CHAPTER THIRTY-SEVEN

THE weave room was close and hot, for no air that might break the precious threads must come in. Weavers stood at their looms wet through with sweat, and often there would be a stirring of people about some section when one of the women, overcome with the closeness, or perhaps by some kind of sickness, fainted. Frank worked at his looms there, so John, who was put in that room as a filling hauler, pushing the boxes on wheels filled with spools, saw him every day.

Bonnie worked in the spinning room as a doffer. It was temporary work, for the doffers were usually boys. She learned to breathe in air that was full of lint, and after the first two or three days did not get sick at the smell of oil. Each spinner had a different mark, and though she was bewildered at first, she soon learned to put the right mark for each spinner on the spools she took from the frames. Her work was very important, for each spinner must get the correct number of spools recorded for the pay check. For every cent counted. Bonnie’s head came just to the shelf where the full bobbins lay.
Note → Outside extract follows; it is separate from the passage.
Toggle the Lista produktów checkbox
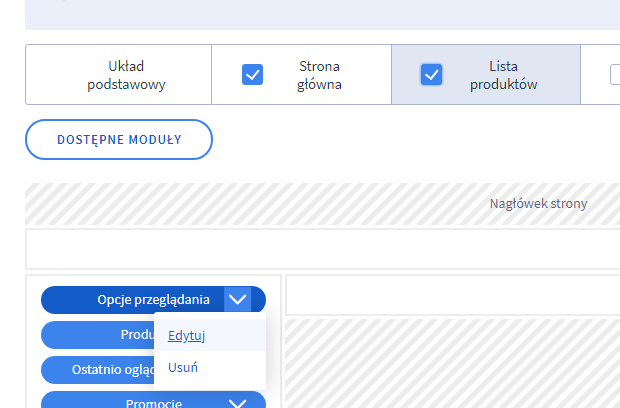The width and height of the screenshot is (620, 408). (432, 75)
She could not see over the long, high frames, and ran from one to another, trying to keep up.

At night she hurried back the two miles, cooked supper and made Emma comfortable. Every day Ora waited outside the mill to ask her, “How is Emma?” Some days she answered “better” and other days “worse.” It was like the game, “We’ve come to see Miss Jennie Jones, and how is she to-day?”

Emma was sick, and Bonnie and John were working in the mill. Their working came about in the most natural and reasonable way; yet no one, least of all Emma, had expected them to leave school so soon.
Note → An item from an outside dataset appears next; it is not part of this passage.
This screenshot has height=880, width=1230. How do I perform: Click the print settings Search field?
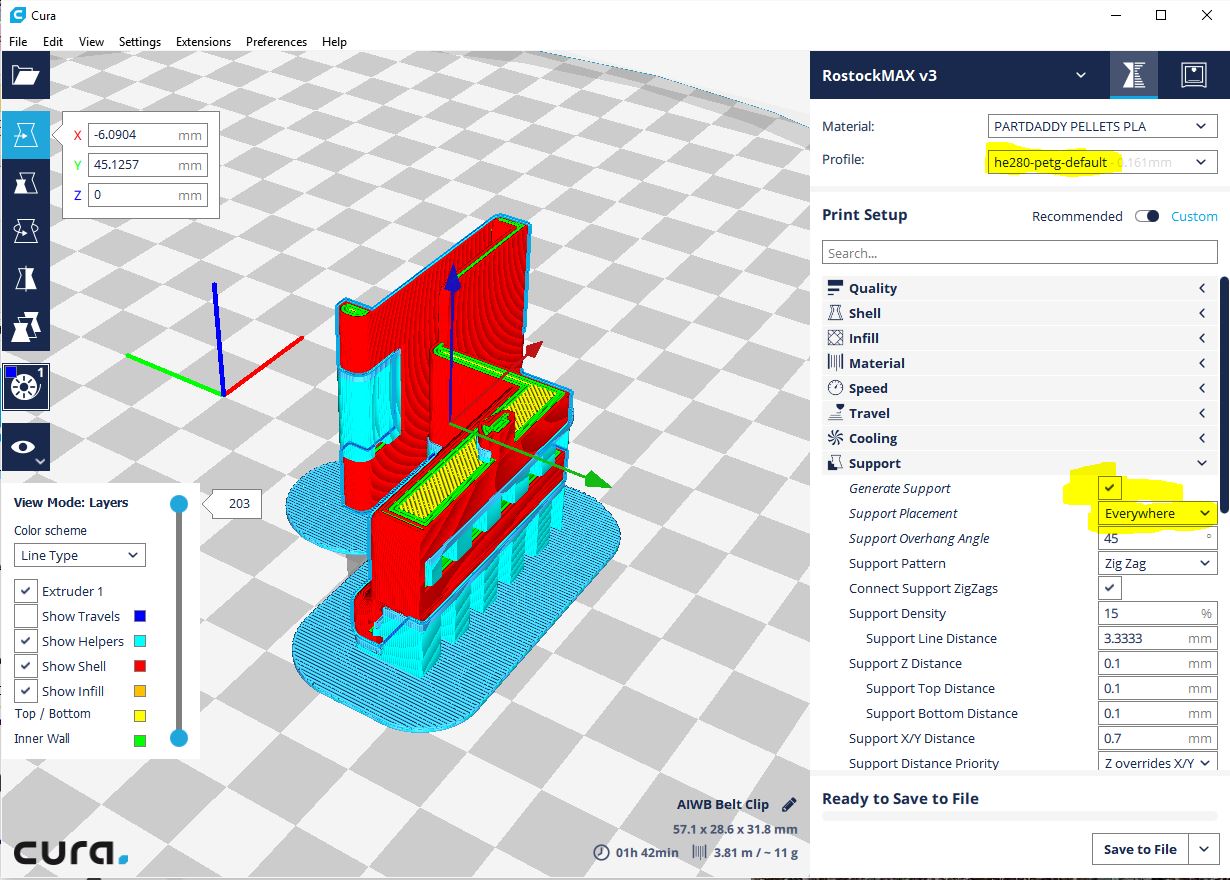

At the time Emma first became sick several things of special importance at the time, and of later interest, happened to the family.

She had been ailing for some time and one week-day morning did not get up. On Sunday when Mrs. Phillips learned of Emma’s illness she came over and brought her doctor.
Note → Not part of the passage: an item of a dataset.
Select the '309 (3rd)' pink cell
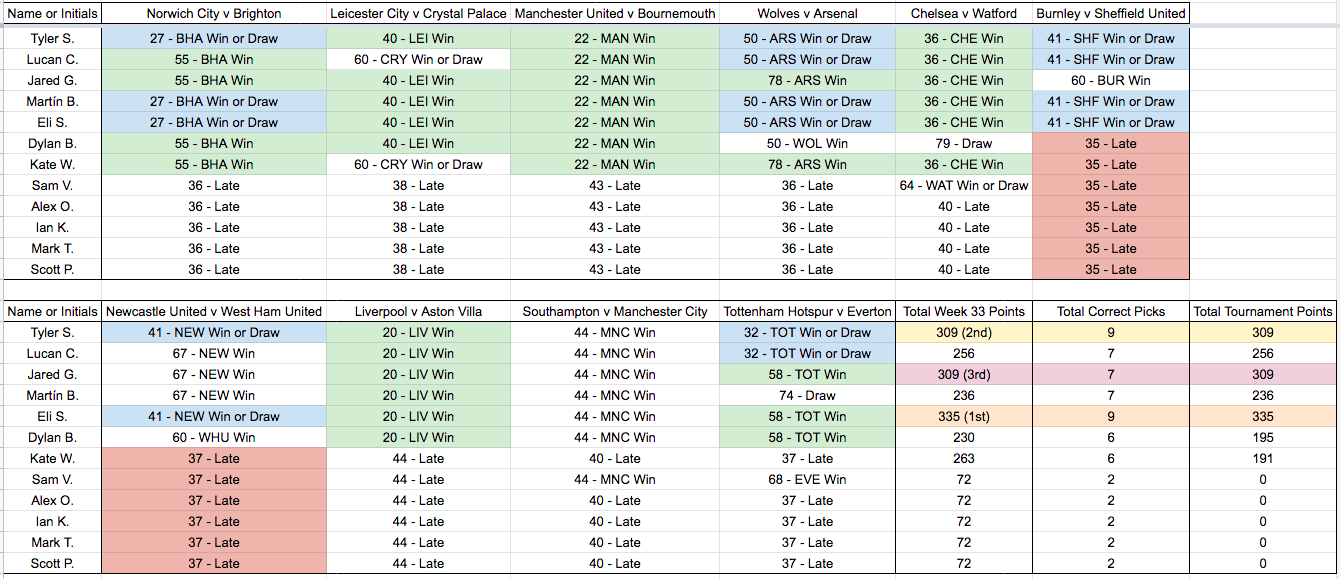click(963, 374)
“She has pellagra,” the doctor told Granpap in the kitchen after he had looked at Emma.

“Do you think,” Granpap asked, “I’d better get the Company doctor to her regularly?”

“He would tell you the same thing,” Doctor Ford said. “I was on the Board of Health once, so I’ve seen enough to know. And there’s nothing he could do. Give her plenty of lean meat, milk, and other nourishing food, and she’ll get better.”

Granpap told him. “I’m having a hard row to hoe right now. I don’t know how I can well do it.”

The doctor became very angry, angry enough to frighten Bonnie who was in the corner behind the stove, listening.

“Don’t ask me how,” the doctor said. “A doctor can’t produce decent food for the many that need it. What can I do? Don’t ask me.”

He went out of the back door hurriedly as if he wanted to shake the dust of the house from his feet. Granpap followed and left Bonnie to ponder on the dreadful word. She knew many children in the village who were afflicted with the disease, and grown up people. Only recently Mrs. Mulkey had become insane. She drove her young ones out of the house. It was said she heard voices talking to her and answered them, and imagined that horrible animals and devils were running around the walls. People said she behaved like a man who is crazy with drink.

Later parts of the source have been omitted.